Ora, pois então que a questão se adensa e todos os meus neurónios batem palmas enquanto fazem croché. É como quem diz: lá estou eu a pensar sobre os meus pensamentos.
Desde o "o que faço para jantar", passando por "não gosto daquela camisola", até às “mulheres do século XVI que deviam cheirar a xixi”, (pois todas sabemos o trabalhão que dá não ter WC e termos que nos aliviar sem salpicar os sapatos).
Enfim, divagações.
Talvez devesse começar uma rotina de skin care. Mas como? Eu e rotinas? Era bom que viessem em pastilhas. Tomava com água e já está… mas como sempre, esquecer-me-ia ao terceiro dia.
No meio desta salganhada mental, surgiu ela.
— Tens que arrumar a casa.
O grito ecoava, insistente como um alarme num poço de petróleo.
Esta voz é uma velha conhecida. Vive na minha cabeça, sempre pronta a disparar.
— Olha que não — respondi eu, no meu melhor tom de repartição de finanças. — Hoje é dia de limpeza quinzenal. Está marcado.
Mas hoje não. Hoje ela quis ser atendida.
Lá fui eu. Fiz o que era preciso: apanhei legos assassinos, recolhi pacotes de bolachas, fiz camas, arrumei pijamas, tratei da loiça na máquina e fiz uma máquina de roupa.
Tudo arrumado!
Pensei que bastava. Não bastou.
Esta voz, agora transfigurada, cuspiu-me na cara:
— Bom, bom era ninguém vir.
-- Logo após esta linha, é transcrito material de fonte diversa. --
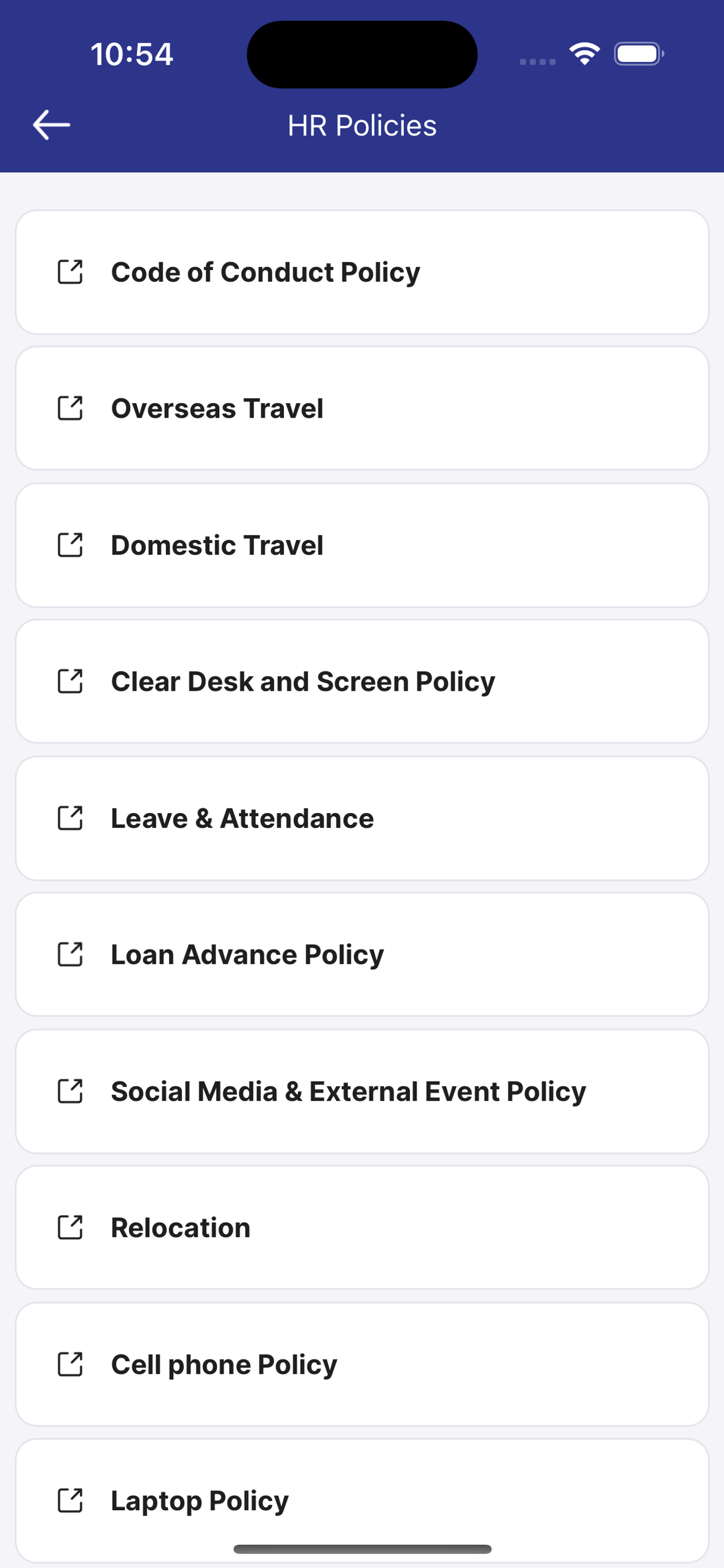
Task: Tap external-link icon beside Overseas Travel
Action: tap(70, 408)
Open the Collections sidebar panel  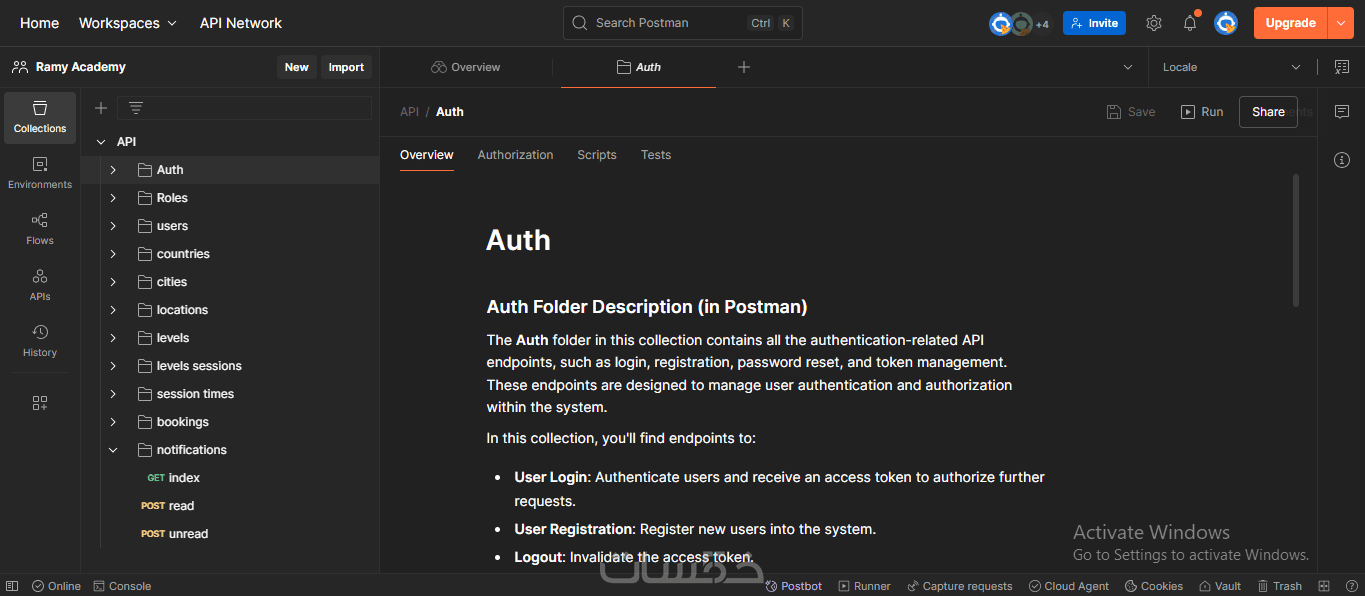[40, 117]
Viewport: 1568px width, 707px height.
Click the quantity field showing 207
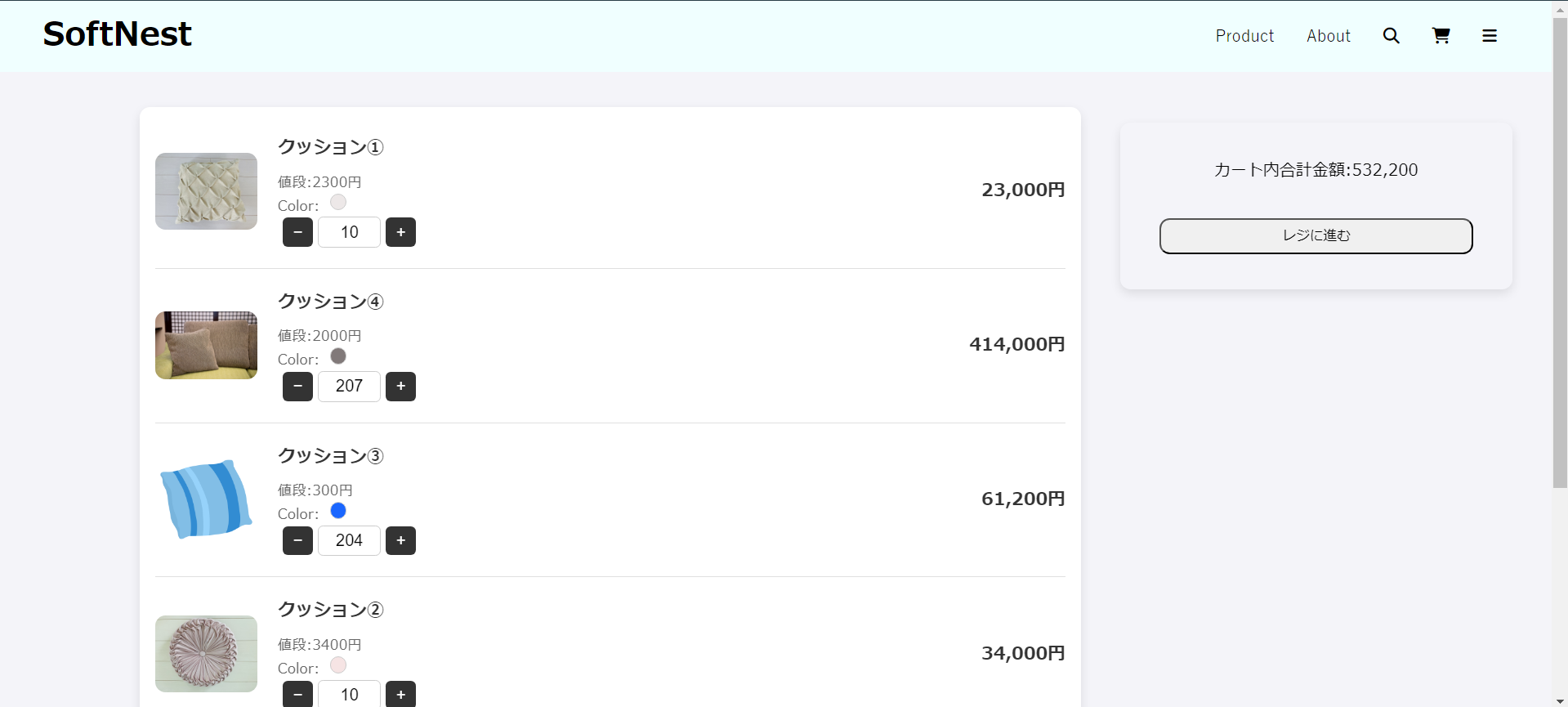(x=349, y=386)
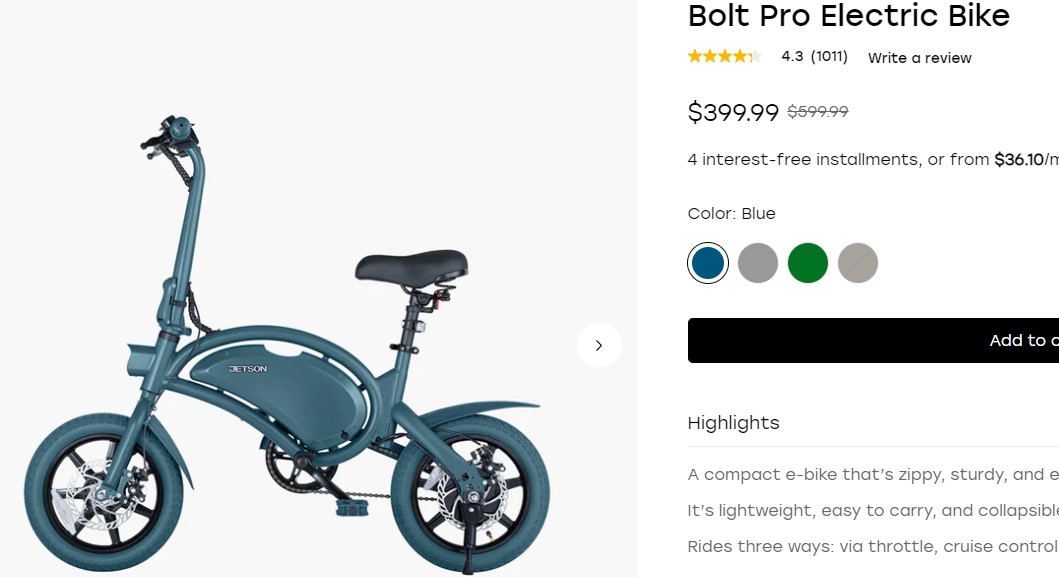Click the Bolt Pro Electric Bike title
The height and width of the screenshot is (577, 1059).
(x=848, y=16)
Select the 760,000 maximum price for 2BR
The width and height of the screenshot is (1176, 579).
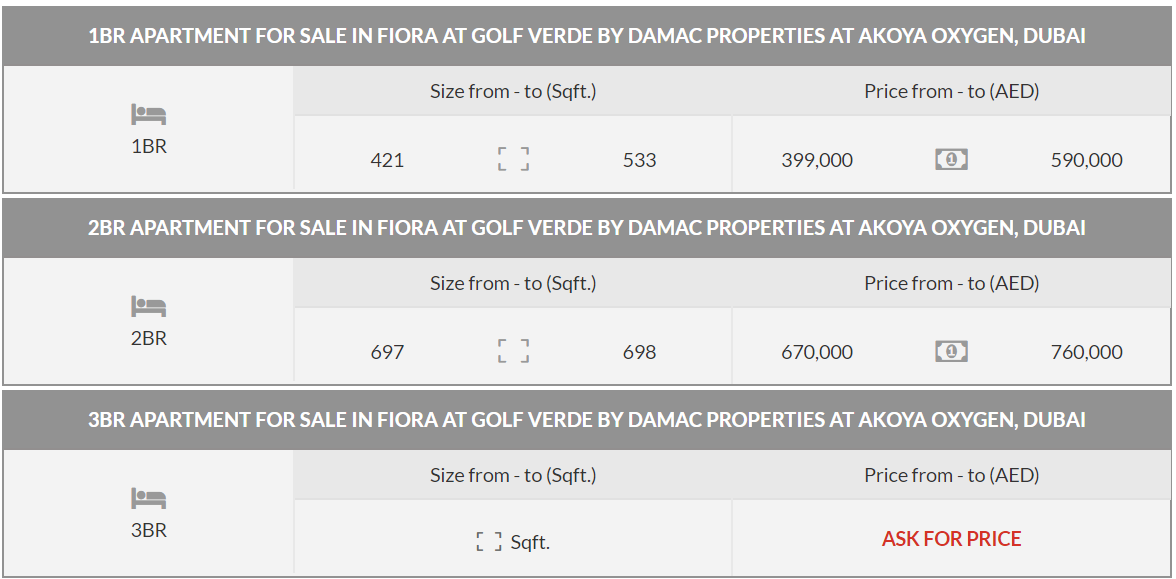[1086, 352]
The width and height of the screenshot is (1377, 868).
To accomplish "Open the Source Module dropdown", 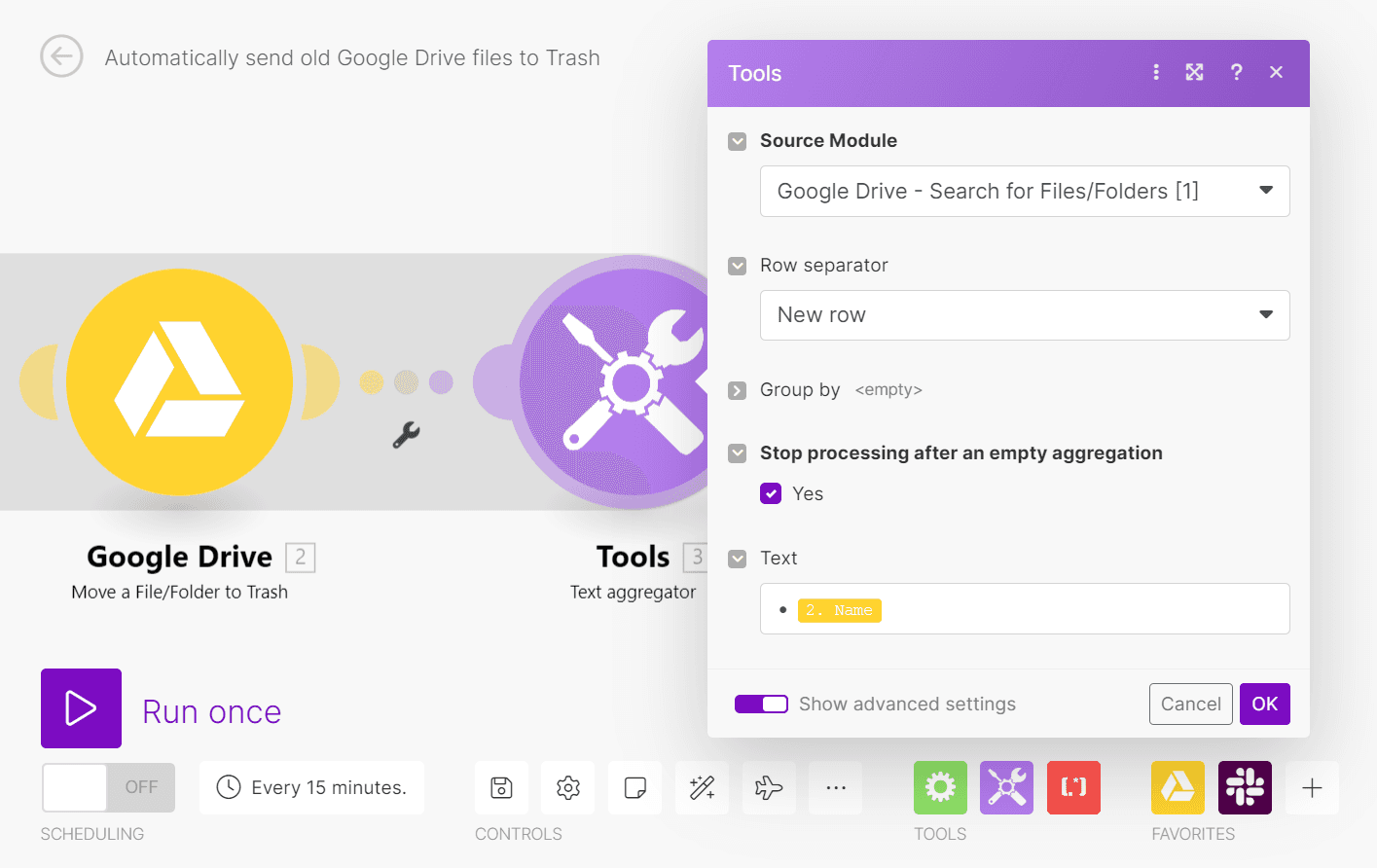I will coord(1024,191).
Assim estava menos mal.
E foi então que percebi.
Ali no canto, encolhida, mas com um ar viperino, espreitava ela.
A culpa desdenhava.
"Devias ter sido tu", dizia sem abrir a boca.
Roí as minhas unhas mentais.
— Mas é para isso que contrato ajuda — defendi-me.
Ela não sorriu porque não precisou. Limitou-se a ficar, com aquele ar de quem sabe que, no fundo, é sempre ela quem manda.
Disclaimer - Ins(pirações)
Não sei se interessa a alguém, mas para que me lembre no futuro o que me levou a escrever algo, vou começar a colocar as ideias que fizeram surgir cada texto. Quem saber dará jeito para as consultas de Psicanálise que não faço.
***Este texto surgiu para analisar porque nos dias em que tenho limpeza agendada é quando sinto mais urgência em arrumar e porque após o fazer desejo que ninguém venha.
Alguém por aí que sofra de assombrações deste género?
Há alguém que não sofra de assombrações destas?
A minha culpa vem mais por coisas que fiz do que as que deixei de fazer. Fico me martirizando pelo simples fato de ser um ser humano que erra e que não é perfeita, e essa semana mesmo estava pensando em como escrever sobre isso de forma lúdica e poética. Gostei muito do texto! Hahaha de você conversando com seu culpa.